> **TASK**
In the material, begin at the line that has "Click the user profile icon" and stop after the line that has "This screenshot has width=1002, height=549.". Rewrite those lines with "module" changed to "component", keep everything else the same, and leave out the pictures.

> **MATERIAL FOR THIS EXERCISE**
• • • • • • •

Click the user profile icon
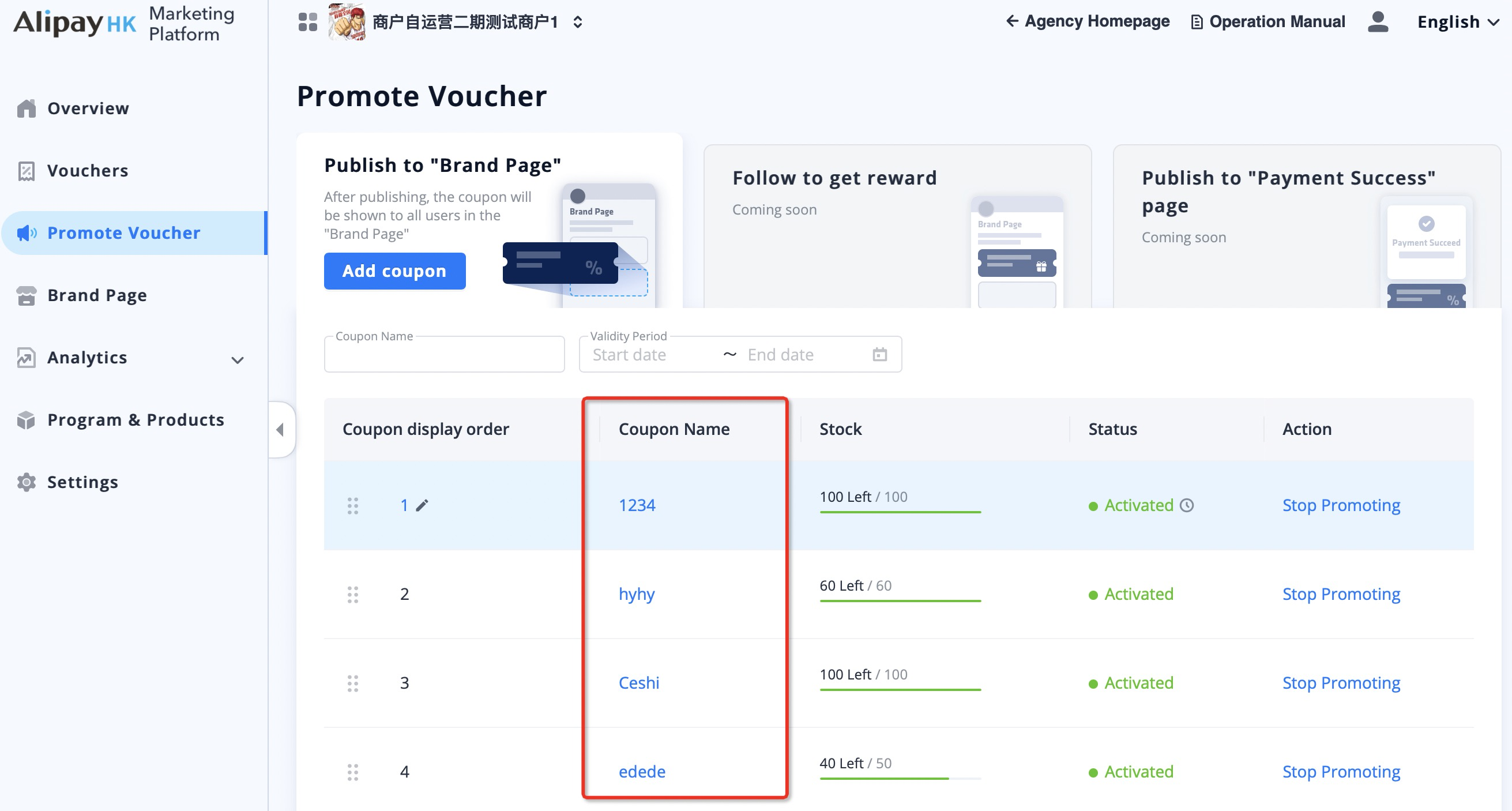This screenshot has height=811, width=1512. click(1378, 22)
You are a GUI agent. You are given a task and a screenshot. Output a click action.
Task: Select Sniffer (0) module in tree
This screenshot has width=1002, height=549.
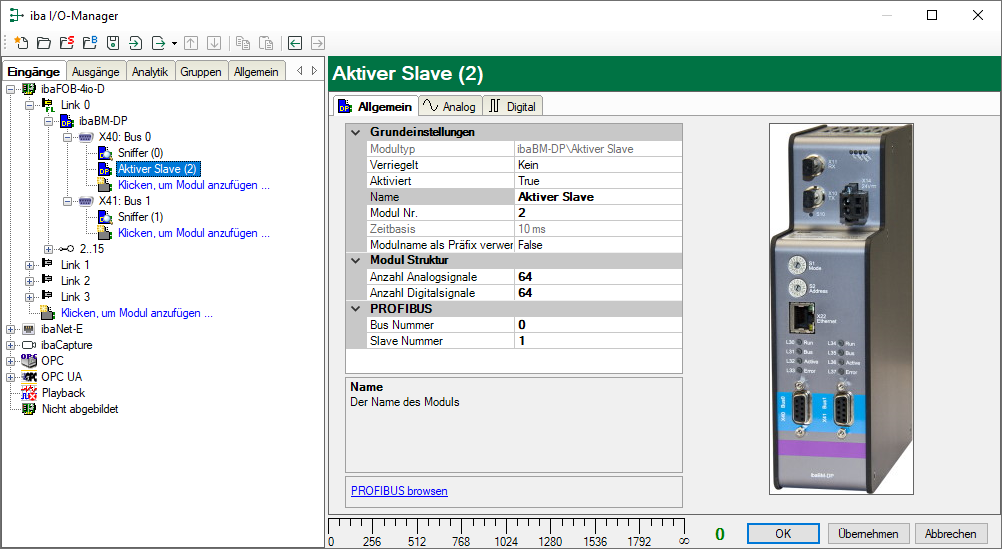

• • • • • • •

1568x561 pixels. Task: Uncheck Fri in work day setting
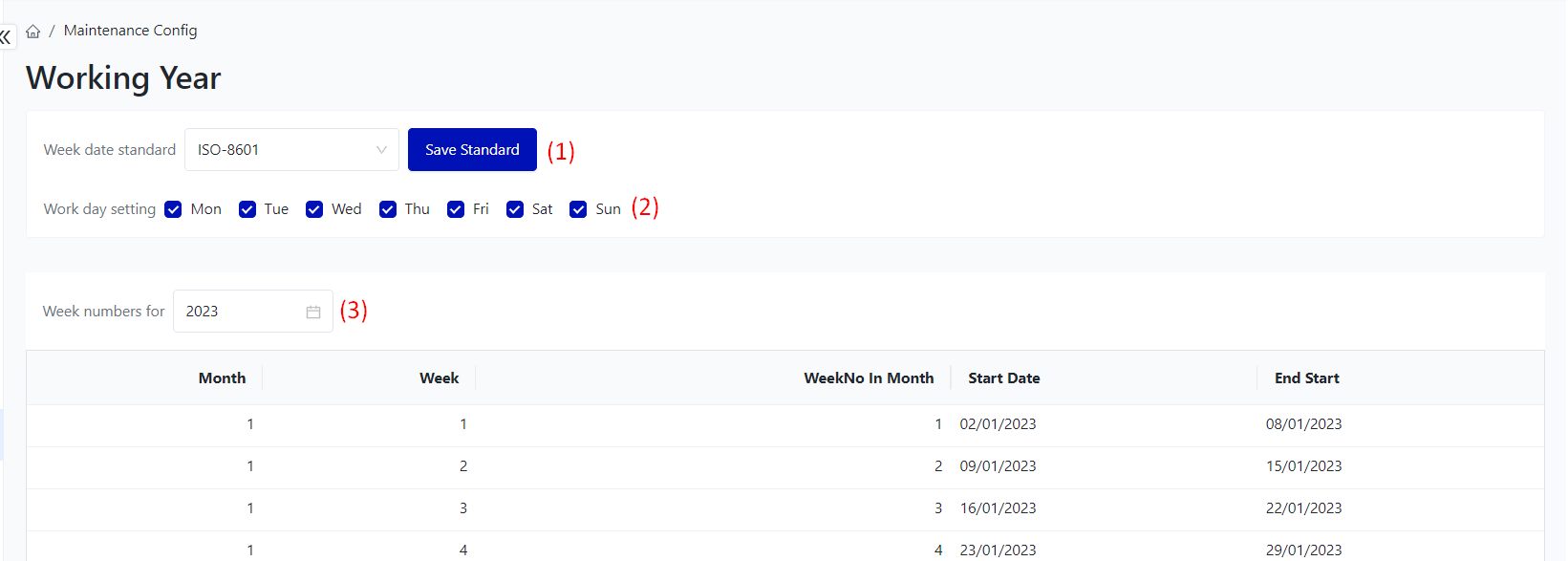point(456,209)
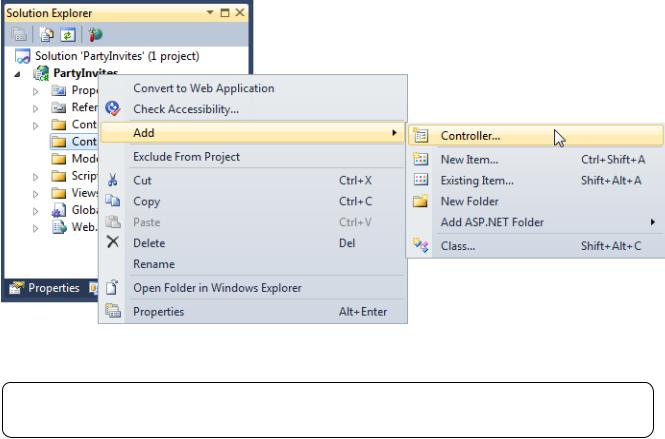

• • • • • • •

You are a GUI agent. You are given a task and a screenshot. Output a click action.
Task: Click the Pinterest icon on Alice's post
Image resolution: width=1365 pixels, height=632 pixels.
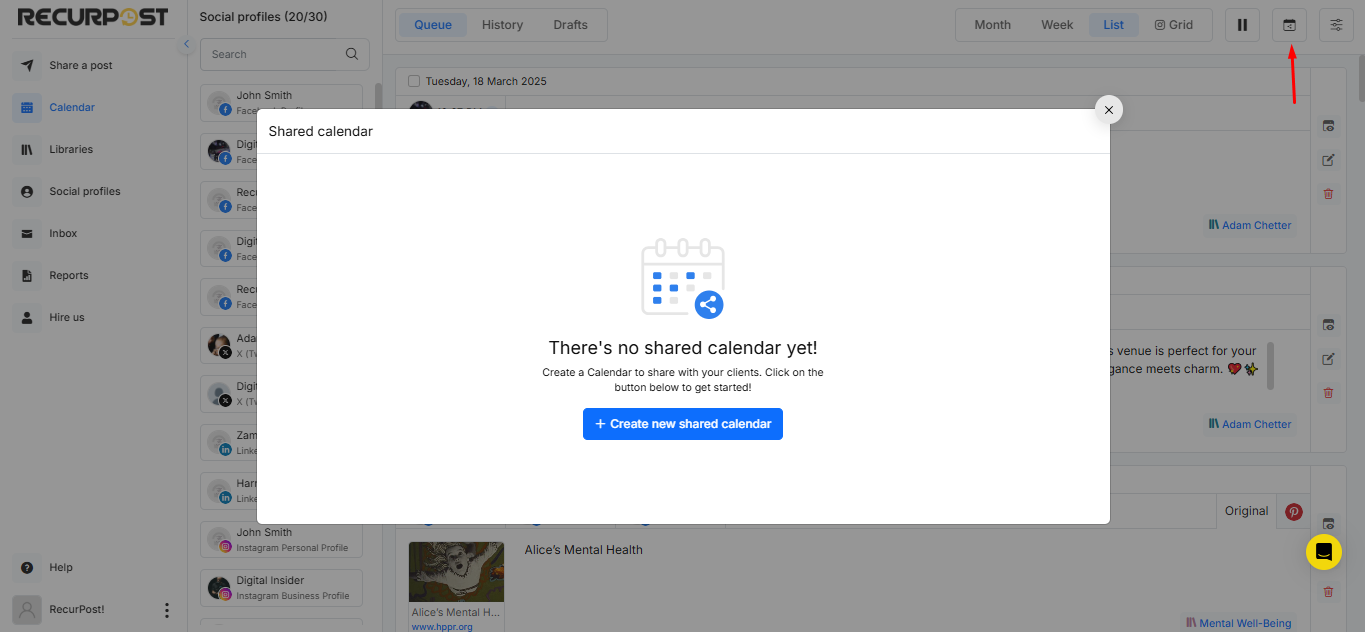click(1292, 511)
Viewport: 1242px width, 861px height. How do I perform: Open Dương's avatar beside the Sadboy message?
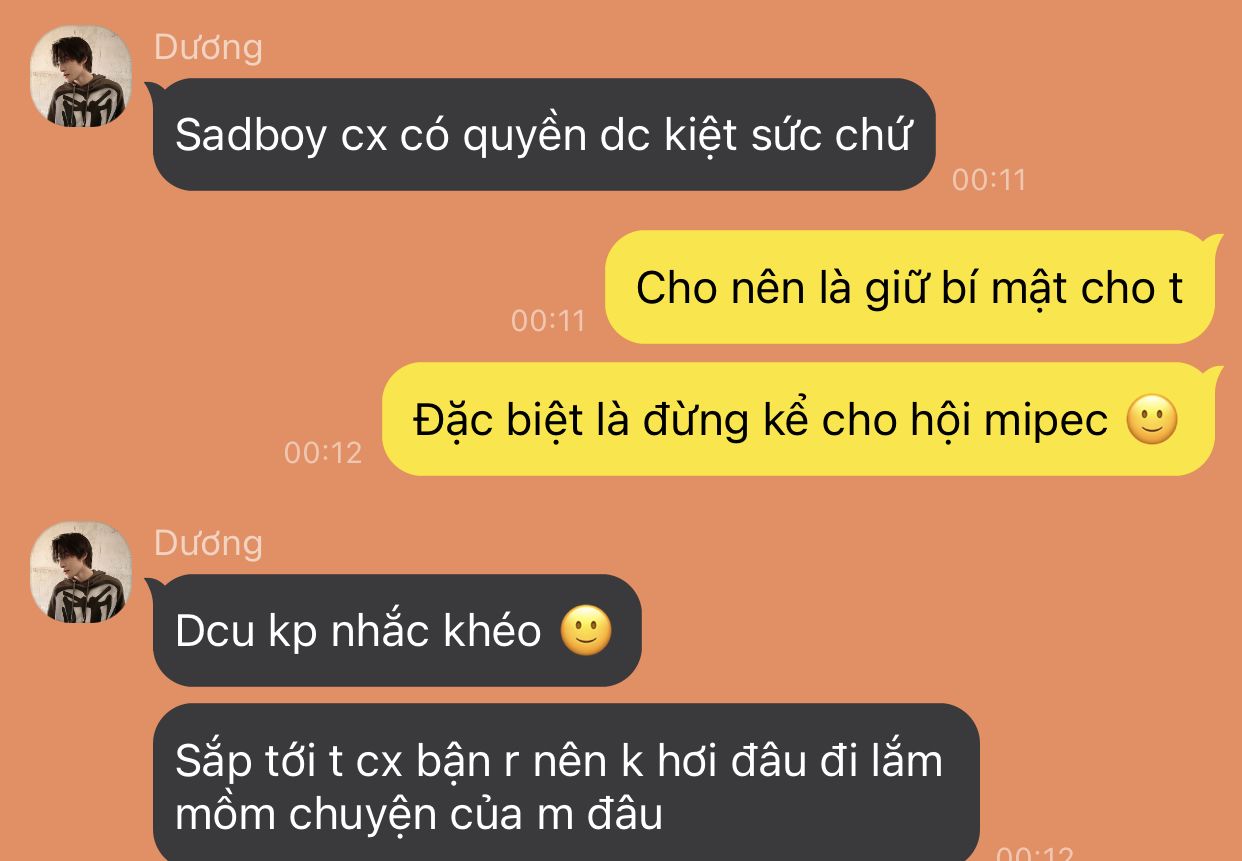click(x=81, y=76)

• • • • • • •

> **SOLUTION**
Click the user profile icon
This screenshot has height=811, width=1512. click(1378, 22)
You are a GUI agent. You are given a task and a screenshot. Output a click action.
Task: Select Sniffer (0) component in tree
This screenshot has width=1002, height=549.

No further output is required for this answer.